* **What to produce**
Print all the records below exactly as they stand, but leave out the pictures.

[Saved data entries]
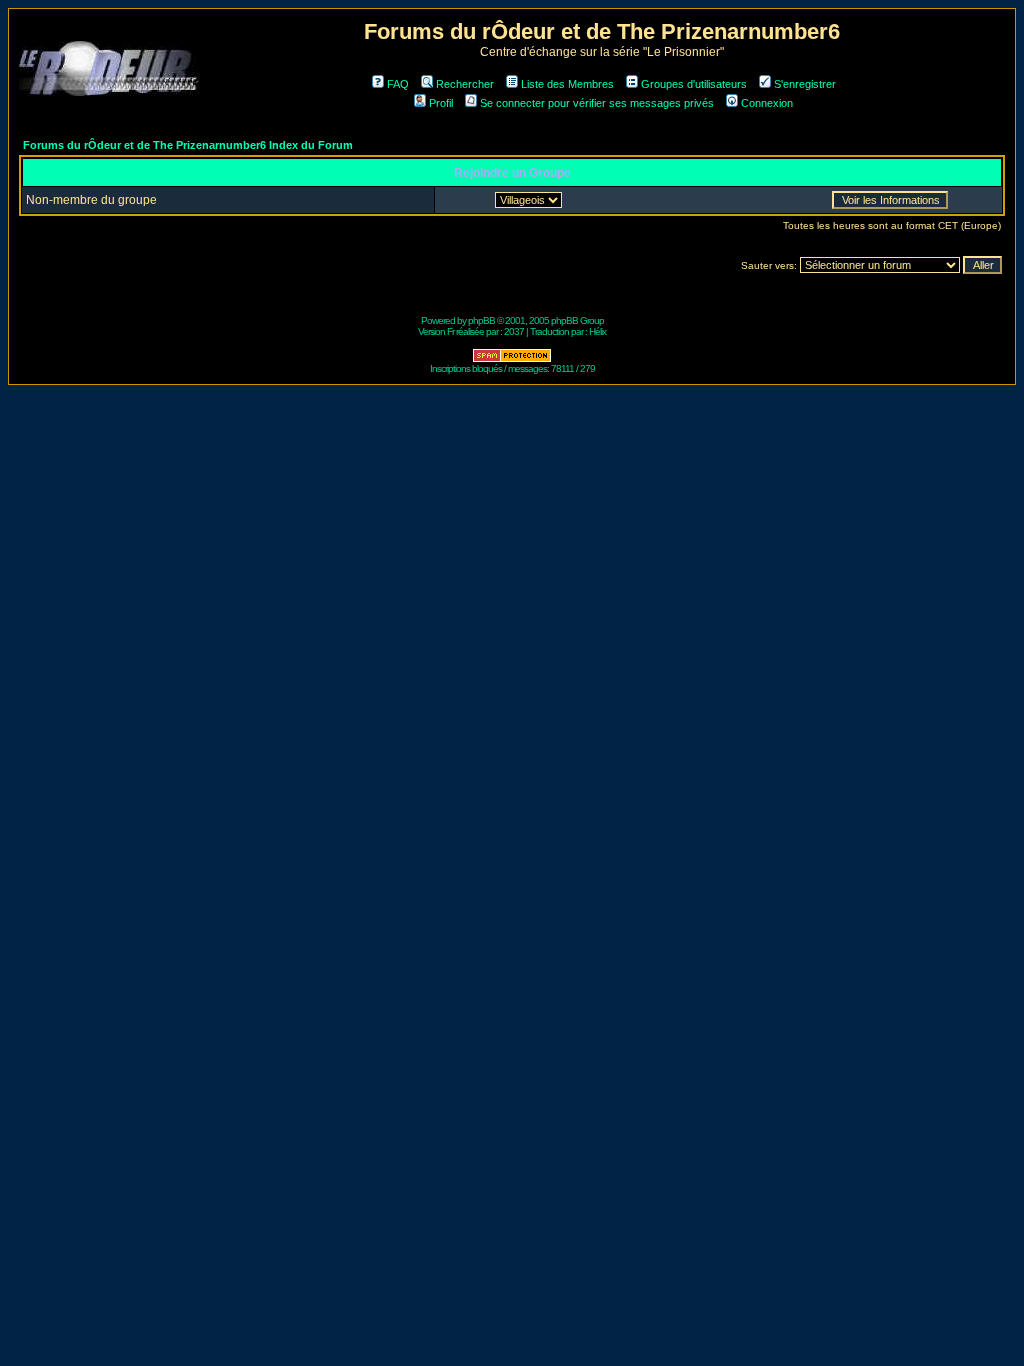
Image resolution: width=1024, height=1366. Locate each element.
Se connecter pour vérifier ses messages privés (597, 103)
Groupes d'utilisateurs (694, 84)
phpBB (481, 320)
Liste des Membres (567, 84)
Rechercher (465, 84)
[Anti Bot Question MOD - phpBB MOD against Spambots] (512, 359)
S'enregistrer (805, 84)
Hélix (597, 331)
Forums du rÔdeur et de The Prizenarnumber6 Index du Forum (188, 145)
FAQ (398, 84)
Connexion (767, 103)
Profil (441, 103)
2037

* **Response**
Image resolution: width=1024, height=1366. Locate each element.
Se connecter pour vérifier ses messages privés (597, 103)
Groupes d'utilisateurs (694, 84)
phpBB (481, 320)
Liste des Membres (567, 84)
Rechercher (465, 84)
[Anti Bot Question MOD - phpBB MOD against Spambots] (512, 359)
S'enregistrer (805, 84)
Hélix (597, 331)
Forums du rÔdeur et de The Prizenarnumber6 Index du Forum (188, 145)
FAQ (398, 84)
Connexion (767, 103)
Profil (441, 103)
2037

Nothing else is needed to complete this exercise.